— Start Text —

If I look at the back of each tire, this is what I see....
Front Driver side - treads are running *low to high* from *outside to inside*.
Front Passenger side - treads are running *low to high* from *inside to outside*.
Back Driver side - treads are running *low to high* from *outside to inside*.
Back Passenger side - treads are running *low to high* from *inside to outside*.

Is this the way they are supposed to be???
Shouldn't the wheels on the right side have treads running low to high from the outside to the inside of the wheel well???

Sorry, if this is a stupid question, but I would really like to get this issue resolved.....

Thanks.


----------



## eyesack (Feb 22, 2006)

hey man, post some pics of your tires. ALSO READ YOUR SIDEWALLS! if the tires are assymetrical or 1 directional, the arrow on the sidewall will be facing front. if not, they are on wrong. just look at the sidewall. Is it windy where you live???


----------



## wheli (Apr 3, 2006)

yea, its pretty windy where i live......which i assume is part of the problem, but i dont see other cars on the road swaying like mine is

thanks for the info, I will check the sidewalls.

sorry for the :lame: question, i am definitely a :newbie: when it comes to this sh*t


----------



## wheli (Apr 3, 2006)

So i checked out the sidewalls, there is no writing indicating which direction they should be in.....so i guess that means that they are nondirectional?

Thanks anyway for the help.


----------



## DJMystery101 (Sep 4, 2006)

how often do you rotate your tires? should be every 3k-6k also when was the last time you had them balanced?


----------



## wheli (Apr 3, 2006)

It has probably been about 4k since i got the new tires put on....and i have no rotated, balanced, or aligned them since then.

I'm just going to bring it to a shop and see what they have to say.....I'm sick of feeling like I'm going to die everytime I drive my car at 60+mph.


Thanks for the help guys.

P.S. Happy 420! :fluffy: :crazy:


----------



## mf05ser (Jan 15, 2007)

Also Make sure tire if tire says inside and outside. Always put the outside out. And its probably the wind like eyesack says. 

Where did you align? Maybe incorrect?


----------



## wheli (Apr 3, 2006)

Turns out that it wasn't a problem with my tires at all......
Apparently, all of my struts, sway bars, and bushings are bad! woohoo!

Guess its time to break open that old piggy bank....


----------



## wheli (Apr 3, 2006)

thanks for the help though guys.


----------

— End Text —
— Start Stored data —

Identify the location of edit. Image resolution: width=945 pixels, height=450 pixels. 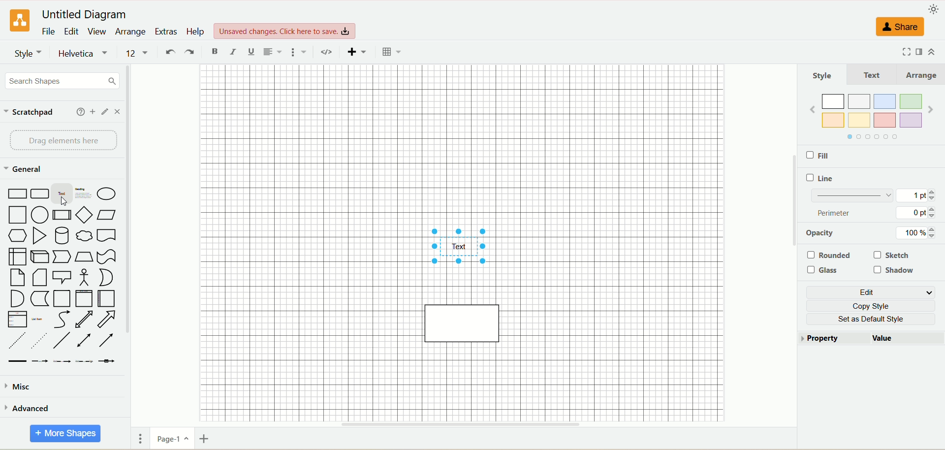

— End Stored data —

Return the entire forum thread on tire tread direction word for word. Work from the forum thread on tire tread direction alone, not the material.

If I look at the back of each tire, this is what I see....
Front Driver side - treads are running *low to high* from *outside to inside*.
Front Passenger side - treads are running *low to high* from *inside to outside*.
Back Driver side - treads are running *low to high* from *outside to inside*.
Back Passenger side - treads are running *low to high* from *inside to outside*.

Is this the way they are supposed to be???
Shouldn't the wheels on the right side have treads running low to high from the outside to the inside of the wheel well???

Sorry, if this is a stupid question, but I would really like to get this issue resolved.....

Thanks.


----------



## eyesack (Feb 22, 2006)

hey man, post some pics of your tires. ALSO READ YOUR SIDEWALLS! if the tires are assymetrical or 1 directional, the arrow on the sidewall will be facing front. if not, they are on wrong. just look at the sidewall. Is it windy where you live???


----------



## wheli (Apr 3, 2006)

yea, its pretty windy where i live......which i assume is part of the problem, but i dont see other cars on the road swaying like mine is

thanks for the info, I will check the sidewalls.

sorry for the :lame: question, i am definitely a :newbie: when it comes to this sh*t


----------



## wheli (Apr 3, 2006)

So i checked out the sidewalls, there is no writing indicating which direction they should be in.....so i guess that means that they are nondirectional?

Thanks anyway for the help.


----------



## DJMystery101 (Sep 4, 2006)

how often do you rotate your tires? should be every 3k-6k also when was the last time you had them balanced?


----------



## wheli (Apr 3, 2006)

It has probably been about 4k since i got the new tires put on....and i have no rotated, balanced, or aligned them since then.

I'm just going to bring it to a shop and see what they have to say.....I'm sick of feeling like I'm going to die everytime I drive my car at 60+mph.


Thanks for the help guys.

P.S. Happy 420! :fluffy: :crazy:


----------



## mf05ser (Jan 15, 2007)

Also Make sure tire if tire says inside and outside. Always put the outside out. And its probably the wind like eyesack says. 

Where did you align? Maybe incorrect?


----------



## wheli (Apr 3, 2006)

Turns out that it wasn't a problem with my tires at all......
Apparently, all of my struts, sway bars, and bushings are bad! woohoo!

Guess its time to break open that old piggy bank....


----------



## wheli (Apr 3, 2006)

thanks for the help though guys.


----------